• _TASK TO CARRY OUT_
Leave out the pictures and restate the rest of the data exactly.
┌──
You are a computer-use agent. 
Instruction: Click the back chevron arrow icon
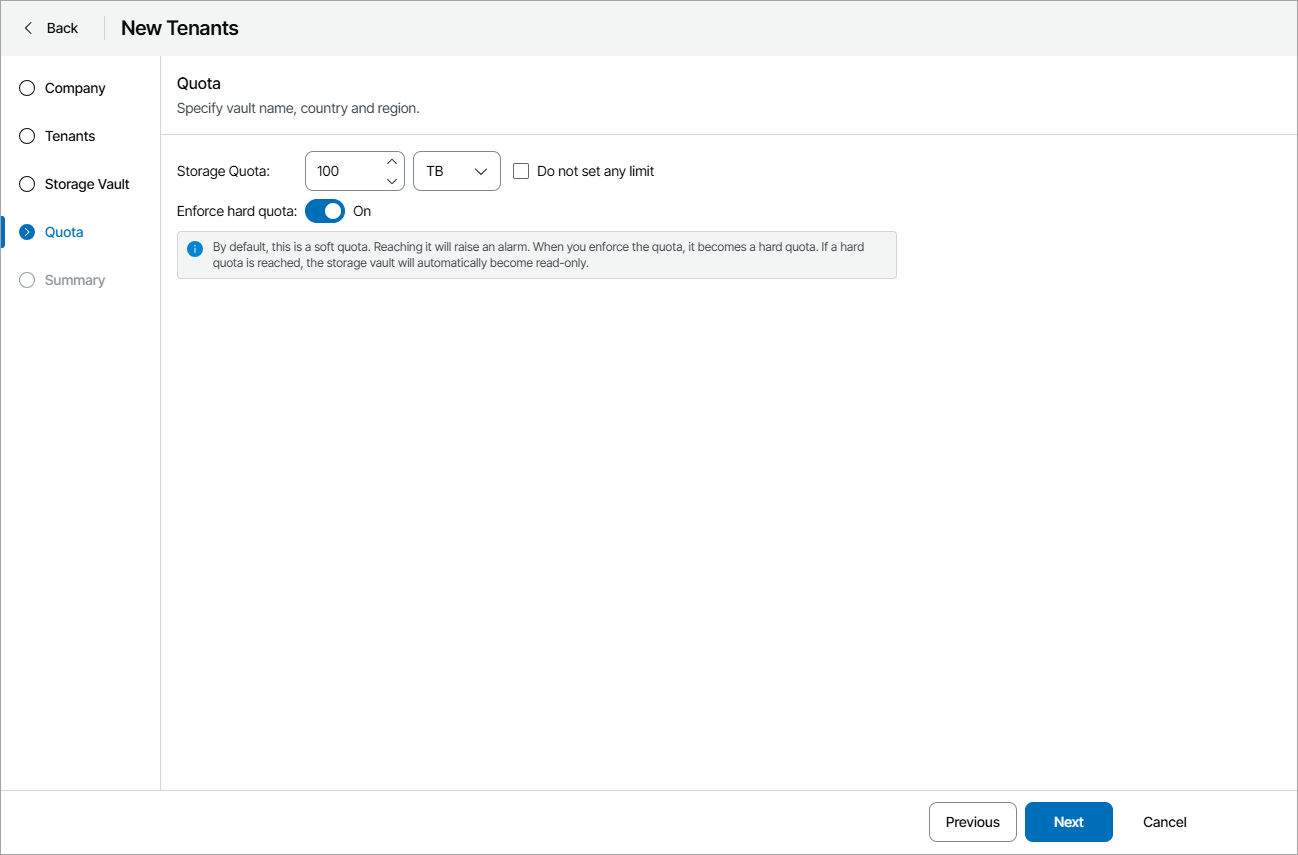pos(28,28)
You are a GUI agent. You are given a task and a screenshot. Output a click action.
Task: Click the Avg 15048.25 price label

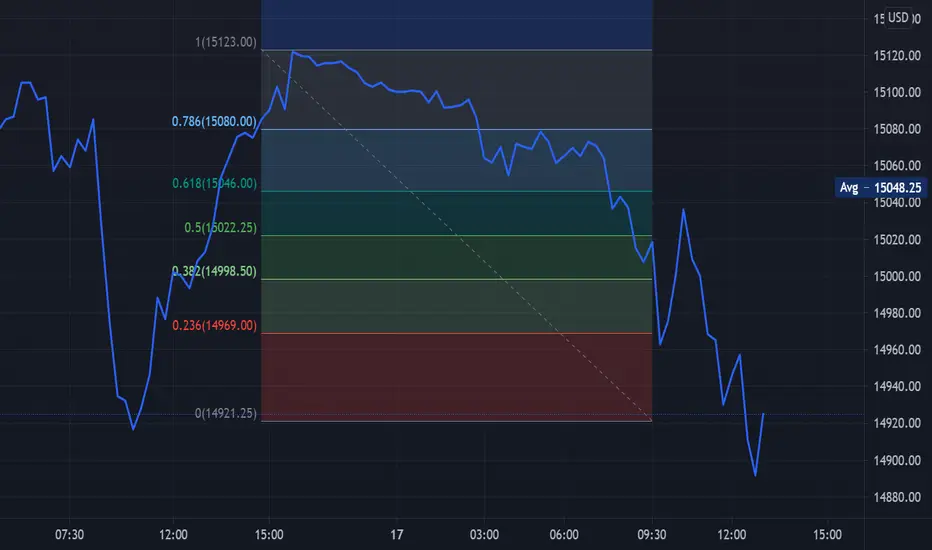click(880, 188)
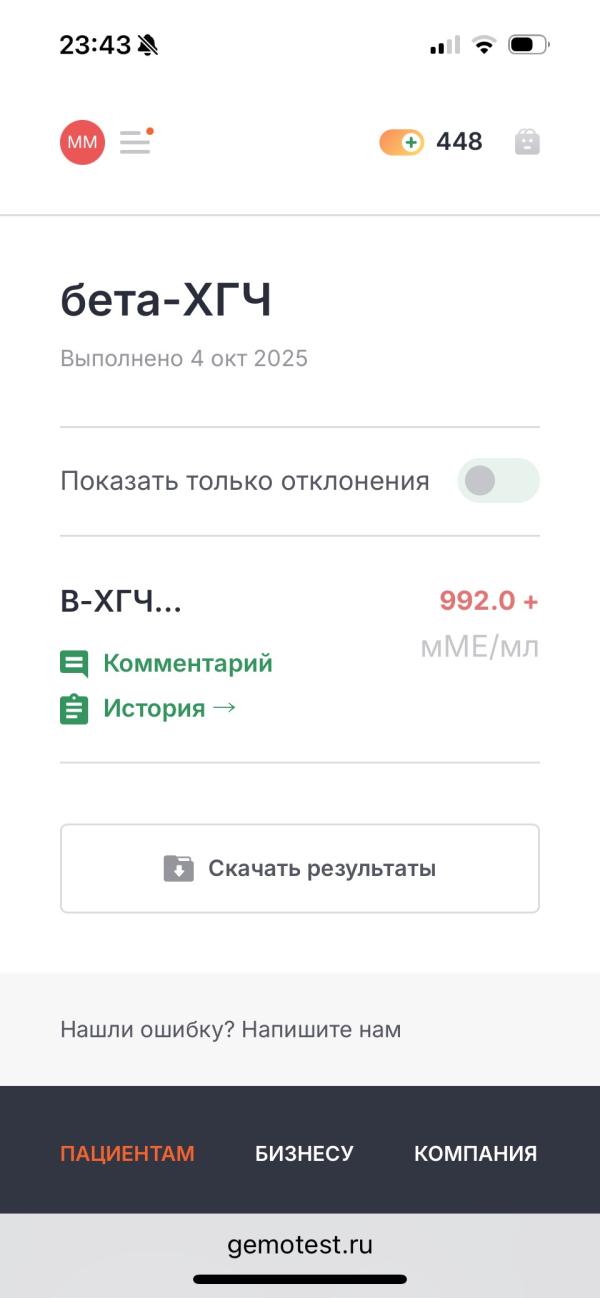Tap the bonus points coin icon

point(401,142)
└──
• _TASK ANSWER_
You are a computer-use agent. 
Instruction: Click the back chevron arrow icon
pos(28,28)
You are a GUI agent. You are given a task and a screenshot. Output a click action.
Task: Click the Avg 15048.25 price label

click(880, 188)
Tap the bonus points coin icon

point(401,142)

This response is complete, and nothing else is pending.